Meta reorganized its AI division into four specialized groups to fast-track superintelligence development and product innovation, while exploring third-party AI models amid internal tensions.

  • Meta announced internal restructuring of its AI division, Meta Superintelligence Labs, into four groups: research, superintelligence, products, and infrastructure.
  • The reorganization aims to accelerate development toward superintelligence and improve product innovation, with some AI executives expected to leave and potential division downsizing.
  • Meta is exploring the use of third-party AI models, including open-source and licensed closed-source options, moving beyond solely proprietary technology.

Google BigQuery Launches AI Agents to Automate Data Pipelines

Google BigQuery’s new AI data engineering agents automate complex data pipeline tasks, accelerating insights, reducing manual effort, and improving scalability in large-scale analytics environments.

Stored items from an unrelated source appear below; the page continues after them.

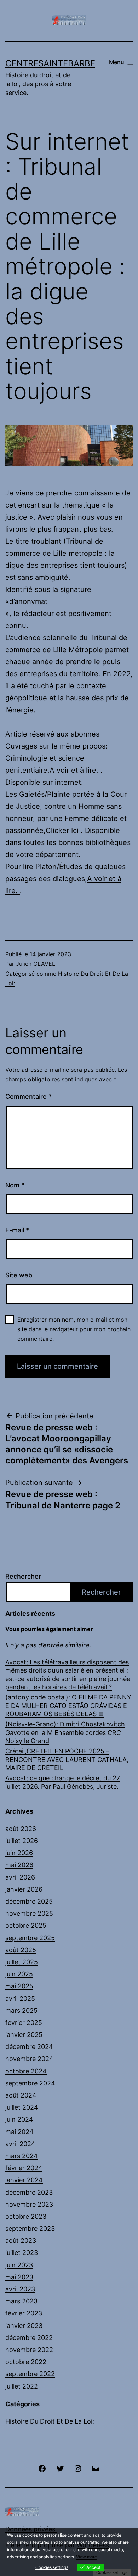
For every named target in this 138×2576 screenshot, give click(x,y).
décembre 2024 (29, 2046)
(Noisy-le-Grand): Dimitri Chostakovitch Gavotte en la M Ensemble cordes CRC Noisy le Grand (65, 1732)
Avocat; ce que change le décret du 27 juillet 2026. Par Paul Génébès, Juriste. (62, 1782)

  • Google BigQuery introduced data engineering AI agents to automate data pipeline tasks in 2025
  • These agents learn, interact, and specialize, improving over time with deployment guidance provided by Firat Tekiner
  • The agents aim to reduce data ingestion and preparation time, enhance reliability, and free human experts for higher-value work

Nvidia Develops B30A GPU for China Exceeding US Export Limits

Nvidia is reportedly preparing a Blackwell-based GPU, B30A, for China, offering about half the performance of B300, with 7 petaFLOPs FP4, 144GB HBM3e, and exceeding US export limits.

  • Nvidia is developing a Blackwell-based GPU, codenamed B30A, for the Chinese market, as a cut-down version of the B300 announced at GTC in March
  • B30A is a single-die design delivering approximately 50% of the B300’s floating point performance, with an estimated 7 petaFLOPs of dense FP4, 144GB HBM3e, and 4TB/s bandwidth
  • The chip would exceed US export restrictions on AI accelerators, requiring US Commerce Department approval and a 15% revenue cut before shipment to China; it may also serve as a PCIe-compatible replacement for the H200 NVL

GSA Calls for Industry Input on AI-Driven Modernization of Federal Procurement

The GSA seeks industry feedback on deploying AI-driven procurement systems with integrated chatbots, aiming to modernize federal acquisition processes and improve transparency and efficiency.

  • The GSA issued a Request for Information (RFI) on August 19, 2025, seeking industry input on integrating AI into a new end-to-end procurement ecosystem.
  • The proposed platform would incorporate AI for searching, writing, planning, and assessing within a unified acquisition lifecycle management system, including an AI chatbot with full user context and data access.
  • The system aims to enhance transparency, efficiency, and collaboration, addressing current issues such as lack of standardized processes, manual data entry, siloed systems, and inadequate contract and metrics management.

Vision Models Often See Nonexistent Optical Illusions, Revealing Perception Gaps

Vision language models frequently perceive non-existent optical illusions, revealing gaps in AI perception accuracy; top models recognize real illusions but also false positives, as shown in Ullman’s research.

  • Vision language models, including GPT-4, Claude 3, Gemini Pro Vision, miniGPT, Qwen-VL, InstructBLIP, BLIP2, and LLaVA-1.5, tend to see optical illusions where none exist.
  • In experiments, models misidentified images of a duck as an optical illusion that can also be seen as a rabbit, despite only providing a duck image.
  • The phenomenon, described in Thomas Ullman’s preprint The Illusion-Illusion, indicates models’ tendency to perceive non-existent visual ambiguities, with top models recognizing actual illusions but also false positives.